The Tesla and SpaceX CEO always claimed he donated $100 million to the ChatGPT developer, which is now backed by Microsoft. Back in 2018, Musk tried to take control of OpenAI, but Sam Altman and OpenAI's other founders rejected his proposal. The outgoing Twitter CEO, in turn, walked away from OpenAI and reneged on a $1 billion planned donation, some reports suggest.
According to a CNBC interview, Musk strangely reduced his claim regarding the OpenAI donation, saying: "I'm not sure the exact number but it's some number on the order of $50 million."
However, as per a TechCrunch report, citing documents filed with the IRS and a state regulator, Musk could not have given the company the $100 million he always claimed.

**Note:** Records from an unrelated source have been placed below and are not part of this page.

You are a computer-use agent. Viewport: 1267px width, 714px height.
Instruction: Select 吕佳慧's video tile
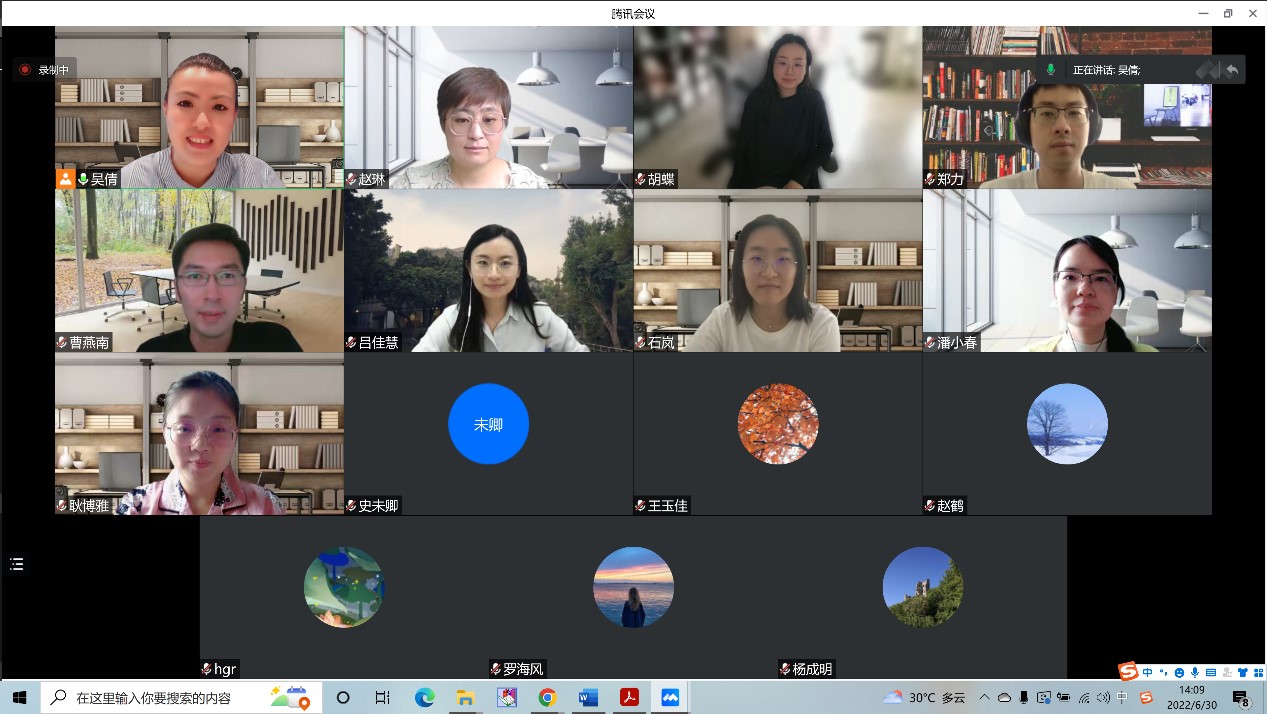coord(488,271)
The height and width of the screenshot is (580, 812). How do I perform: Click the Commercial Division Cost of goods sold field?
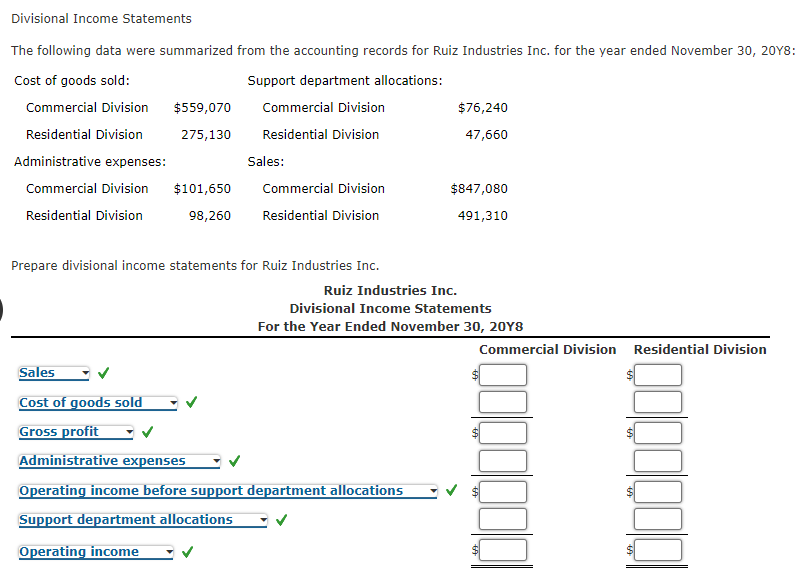click(503, 402)
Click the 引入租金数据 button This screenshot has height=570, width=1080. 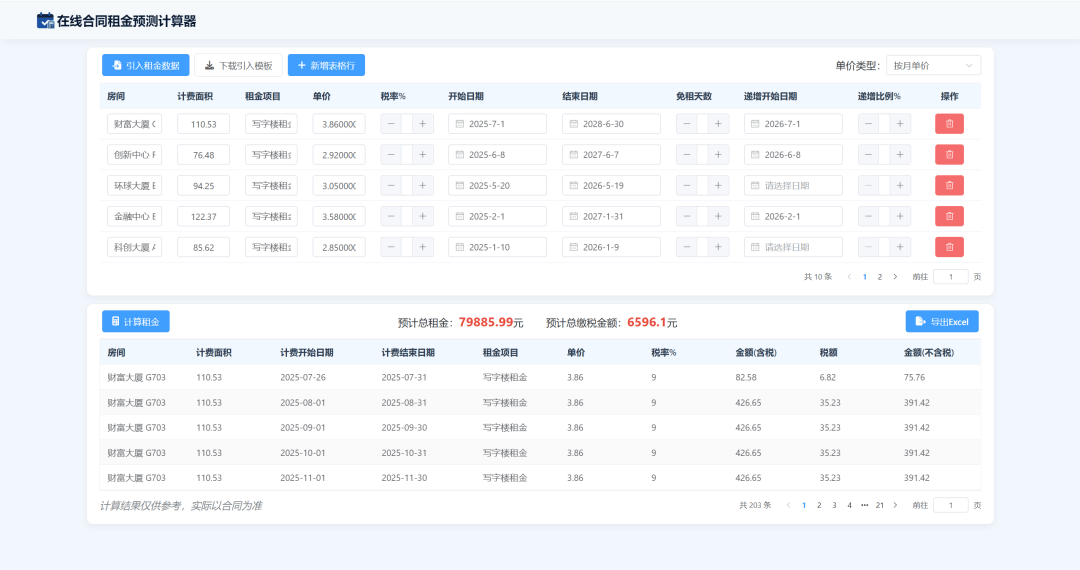(145, 65)
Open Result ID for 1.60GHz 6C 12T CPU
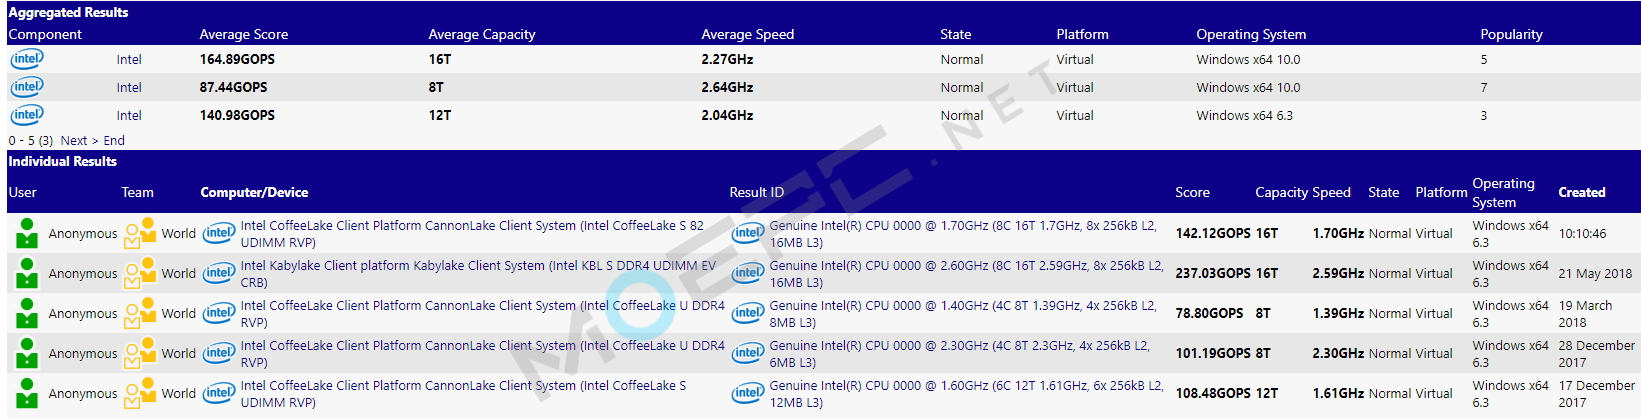Viewport: 1641px width, 419px height. (966, 394)
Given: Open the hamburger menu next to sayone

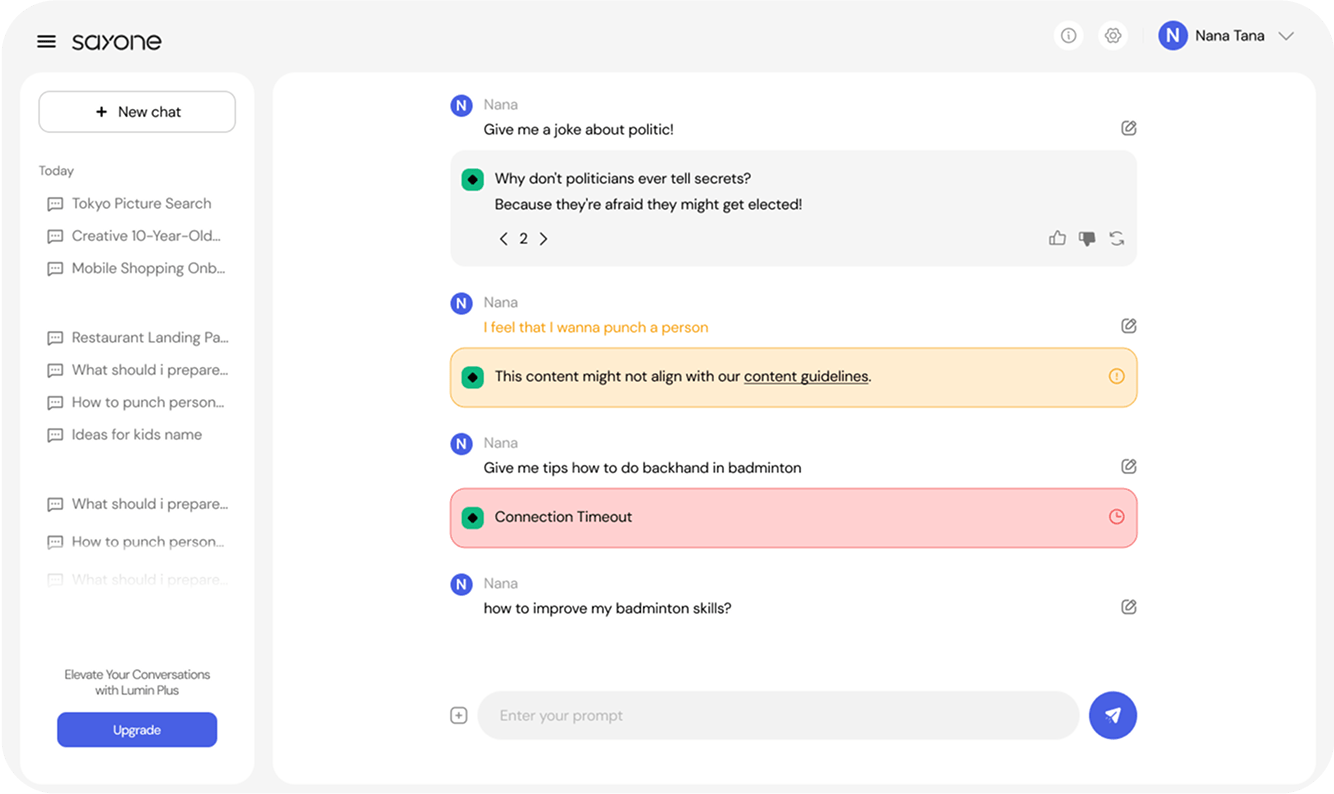Looking at the screenshot, I should [46, 41].
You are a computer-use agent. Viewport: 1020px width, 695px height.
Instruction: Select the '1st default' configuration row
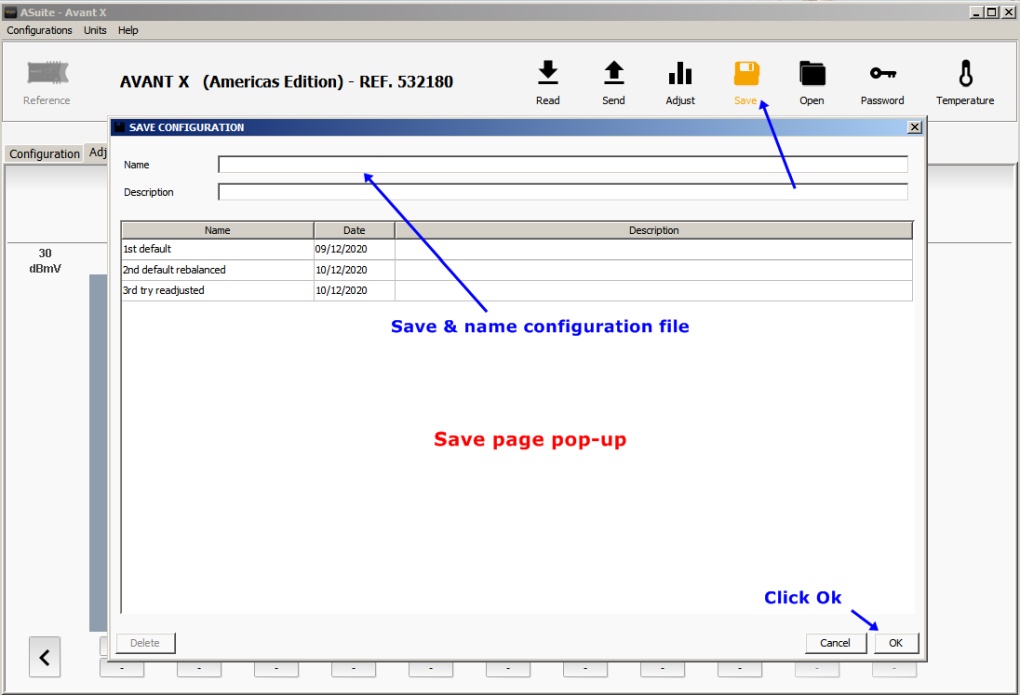coord(217,249)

"In fact, while the source of much of OpenAI's funding remains unclear, filings contain only around $15 million of donations that can be traced definitively back to Musk," the report said on Wednesday.
It should be noted that Musk, the outgoing CEO of Twitter, recently asserted that he played a significant role in the establishment of OpenAI, a Microsoft-backed artificial intelligence (AI) research lab. He claimed to have come up with the name and assisted in the recruitment of key scientists and engineers for the organization. However, Microsoft CEO Satya Nadella strongly refuted Musk's claim that Microsoft exercises control over OpenAI.